The Democrats developed Demzilla because they had to rely on small-dollar donors due to changes in the laws (sound familiar?).

Republicans have inserted their view of electoral priorities into Cabinet agencies (farm aid programs for specific regions in a state, to bolster votes there). Government funds tailored to work for re-election of one party.

Isn't it time for the LPC to start its own Libzilla?

Wednesday 1 November 2006

The Quebec as a nation motion is strongly supported by Ignatieff, who raised the question of enshrining Quebec as a nation in the constitution a while back. Now, the Party is faced with a half-baked motion, which promises much to those in Quebec but downplays its significance for those Canadians in other provinces. And we are told that to reject this ill-thought out motion would be to turn the backs of the Liberal Party on all those who live in Quebec.

What nonsense.

Ignatieff and his supporters are trying to stampede the Liberal delegates into supporting the Motion, by arguing (falsely) that:

-- to reject the Motion is to say to Quebeckers that we do not care for their role in Canada. This is a gross distortion of the motives of those who strongly oppose this Motion. The Motion is so flawed that its rejection has very little to do with rejecting Quebeckers. To say this is to resort to political blackmail of the grossest and clumsiest type.


-- all major candidates share the view that Quebec is a "nation". This too is a deliberate falsehood. Not even the Quebeckers supporting this Motion are agreed on what it means. Not even Ignatieff, in his writings, has agreed on what this word means; in fact, he has contradicted himself several times on this aspect. Dion has written a devastating analysis of this and other aspects, and his arguments have not been addressed by Ignatieff.


-- all candidates have agreed that the concept of a "nation" can be enshrined in the constitution, at some time in the future. This also flies in the face of truth.

The arguments used by Ignatieff supporters are dishonest, and dangerous. They are deliberately untruthful, and are not in the interests of Canada or the Liberal Party.

Whether the word "nation" is placed in the preamble of the constitution, or in the body, substantially alters the legal effect of this concept. Ignatieff is a professor of law, and should know better; however, we do not see him stepping forward to explain the differences. One the one hand he says it is of symbolic importance only; on the other, that it is very important to Quebec. Whether or not the word will result in a devolution of power to the province of Quebec, affecting the Charter of Rights amongst other things, is a legal consequence of extraordinary importance, yet we do not hear Ignatieff discussing this.
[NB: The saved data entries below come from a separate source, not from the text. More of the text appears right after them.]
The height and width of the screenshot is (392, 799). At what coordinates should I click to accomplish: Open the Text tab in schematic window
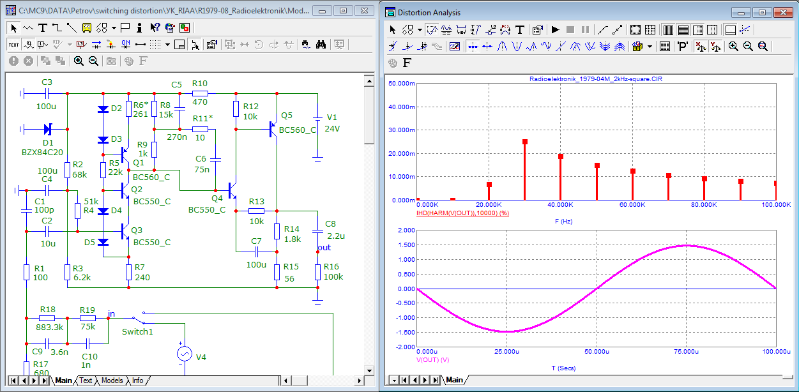click(86, 381)
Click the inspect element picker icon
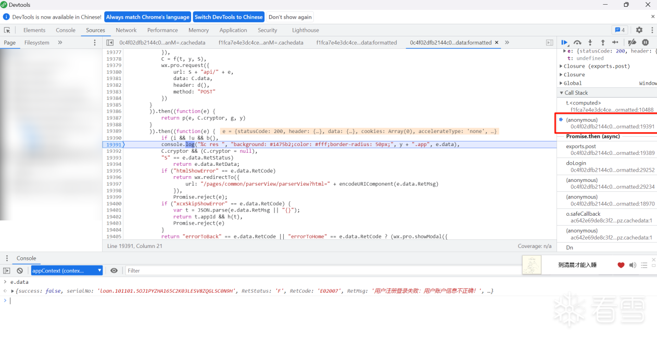657x340 pixels. (7, 30)
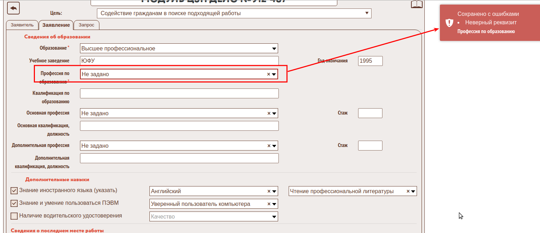Open the book reference icon
The image size is (540, 233).
pyautogui.click(x=416, y=5)
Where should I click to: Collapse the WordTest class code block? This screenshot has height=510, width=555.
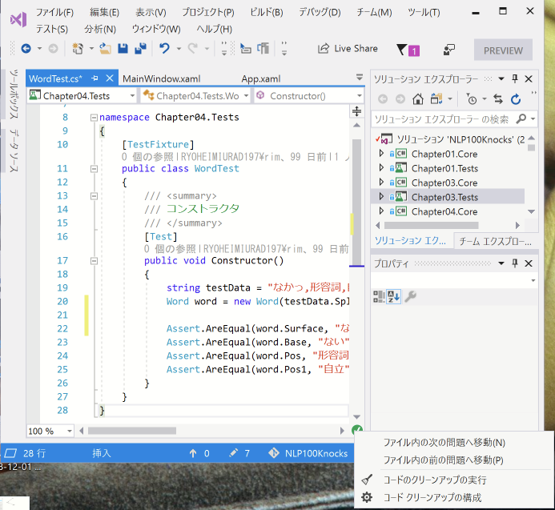coord(95,169)
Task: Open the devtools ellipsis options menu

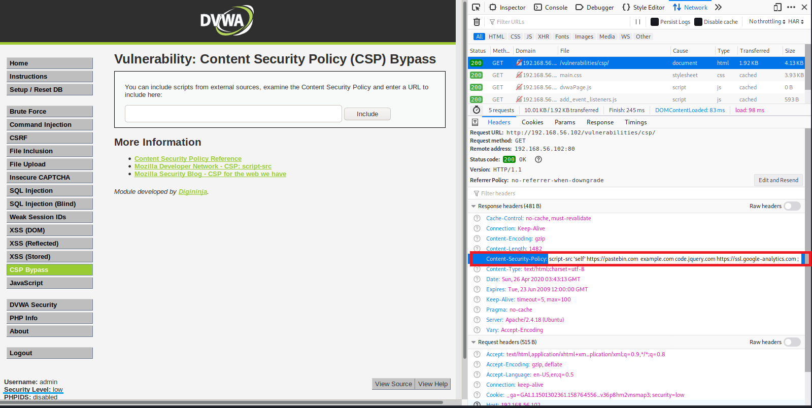Action: point(791,7)
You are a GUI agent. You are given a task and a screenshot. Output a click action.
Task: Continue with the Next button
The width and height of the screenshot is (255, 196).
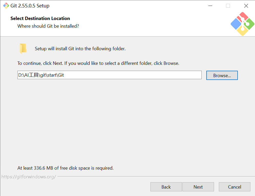pyautogui.click(x=198, y=187)

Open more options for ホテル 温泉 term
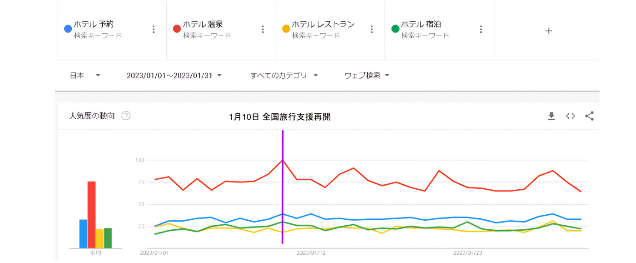coord(263,30)
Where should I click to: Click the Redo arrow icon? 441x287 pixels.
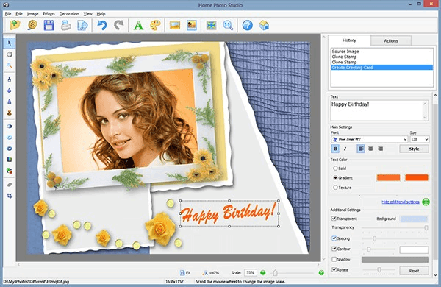coord(118,25)

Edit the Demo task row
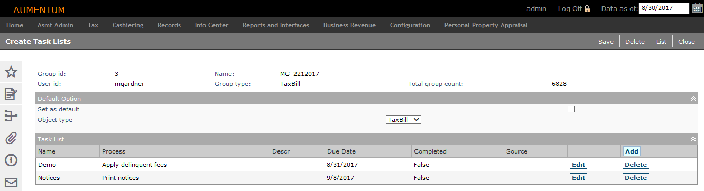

Ignatieff's adoption of this Motion, with is deceptive words "formalize" and later "officialise" (code words for constitutional enshrinement), and his continued silence on the awful consequences to Canada of such a radical change to our constitution, amount to his hijacking the Liberal Party in his efforts to become leader.

The Constitution belongs to Canada. Not to the Liberal Party. Not to one provincial wing of the Liberal Party. The Charter of Rights belongs to Canada. Delegates to the convention should not expect members of the Party to accept any Motion they pass which might have the consequence of forcing Canada down a path to constitutional conflict. If they adopt this Motion, the Liberal Party will run the risk of many Canadians holding their noses and voting for the Tories.

Very few Canadians will trade their Constitution and Charter of Rights just to allow Michael Ignatieff to become leader of the Liberal Party. That mess of porridge is far, far too insignificant for such a sacrifice.